_Exercise goal_. Nothing but an exact copy of the records is expected here.

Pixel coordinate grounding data
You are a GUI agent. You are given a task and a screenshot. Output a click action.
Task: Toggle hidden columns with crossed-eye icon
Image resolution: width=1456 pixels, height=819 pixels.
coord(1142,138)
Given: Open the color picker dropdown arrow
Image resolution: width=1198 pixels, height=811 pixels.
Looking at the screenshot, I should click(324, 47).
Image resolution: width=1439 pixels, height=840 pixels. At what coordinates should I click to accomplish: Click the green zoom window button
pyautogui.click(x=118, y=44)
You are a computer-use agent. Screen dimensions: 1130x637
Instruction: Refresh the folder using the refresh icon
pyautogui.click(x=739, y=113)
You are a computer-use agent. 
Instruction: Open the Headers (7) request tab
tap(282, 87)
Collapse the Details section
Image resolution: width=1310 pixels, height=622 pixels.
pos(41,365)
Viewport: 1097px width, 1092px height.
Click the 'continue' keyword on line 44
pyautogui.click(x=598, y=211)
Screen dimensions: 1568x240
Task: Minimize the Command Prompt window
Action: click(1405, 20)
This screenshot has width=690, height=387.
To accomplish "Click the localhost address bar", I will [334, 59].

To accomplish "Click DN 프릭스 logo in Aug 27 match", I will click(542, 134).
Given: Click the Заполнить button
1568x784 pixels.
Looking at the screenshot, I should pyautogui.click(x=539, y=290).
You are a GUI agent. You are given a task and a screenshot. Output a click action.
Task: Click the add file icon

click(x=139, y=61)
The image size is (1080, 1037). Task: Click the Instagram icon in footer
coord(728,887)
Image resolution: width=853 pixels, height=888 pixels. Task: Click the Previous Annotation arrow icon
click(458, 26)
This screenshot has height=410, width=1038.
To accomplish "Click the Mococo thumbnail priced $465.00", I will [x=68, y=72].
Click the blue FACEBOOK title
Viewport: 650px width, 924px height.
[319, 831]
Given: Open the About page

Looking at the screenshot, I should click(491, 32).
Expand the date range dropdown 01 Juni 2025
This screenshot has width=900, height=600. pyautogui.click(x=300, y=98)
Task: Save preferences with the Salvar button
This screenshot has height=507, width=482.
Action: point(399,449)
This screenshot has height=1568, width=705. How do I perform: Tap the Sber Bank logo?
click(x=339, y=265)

_Exercise solution_.
You are a GUI agent. You are given a task and a screenshot. Output a click action.
Task: Toggle hidden columns with crossed-eye icon
Image resolution: width=1456 pixels, height=819 pixels.
coord(1142,138)
Given: Open the color picker dropdown arrow
Image resolution: width=1198 pixels, height=811 pixels.
Looking at the screenshot, I should click(324, 47).
Image resolution: width=1439 pixels, height=840 pixels. At what coordinates should I click to accomplish: Click the green zoom window button
pyautogui.click(x=118, y=44)
You are a computer-use agent. Screen dimensions: 1130x637
Instruction: Refresh the folder using the refresh icon
pyautogui.click(x=739, y=113)
You are a computer-use agent. 
Instruction: Open the Headers (7) request tab
tap(282, 87)
Collapse the Details section
Image resolution: width=1310 pixels, height=622 pixels.
pos(41,365)
Viewport: 1097px width, 1092px height.
Click the 'continue' keyword on line 44
pyautogui.click(x=598, y=211)
Screen dimensions: 1568x240
Task: Minimize the Command Prompt window
Action: click(1405, 20)
This screenshot has width=690, height=387.
To accomplish "Click the localhost address bar", I will [334, 59].

To accomplish "Click DN 프릭스 logo in Aug 27 match", I will click(542, 134).
Given: Click the Заполнить button
1568x784 pixels.
Looking at the screenshot, I should pyautogui.click(x=539, y=290).
You are a GUI agent. You are given a task and a screenshot. Output a click action.
Task: Click the add file icon

click(x=139, y=61)
The image size is (1080, 1037). Task: Click the Instagram icon in footer
coord(728,887)
Image resolution: width=853 pixels, height=888 pixels. Task: Click the Previous Annotation arrow icon
click(458, 26)
This screenshot has height=410, width=1038.
To accomplish "Click the Mococo thumbnail priced $465.00", I will [x=68, y=72].
Click the blue FACEBOOK title
Viewport: 650px width, 924px height.
[319, 831]
Given: Open the About page

Looking at the screenshot, I should click(491, 32).
Expand the date range dropdown 01 Juni 2025
This screenshot has width=900, height=600. pyautogui.click(x=300, y=98)
Task: Save preferences with the Salvar button
This screenshot has height=507, width=482.
Action: point(399,449)
This screenshot has height=1568, width=705. How do I perform: Tap the Sber Bank logo?
click(x=339, y=265)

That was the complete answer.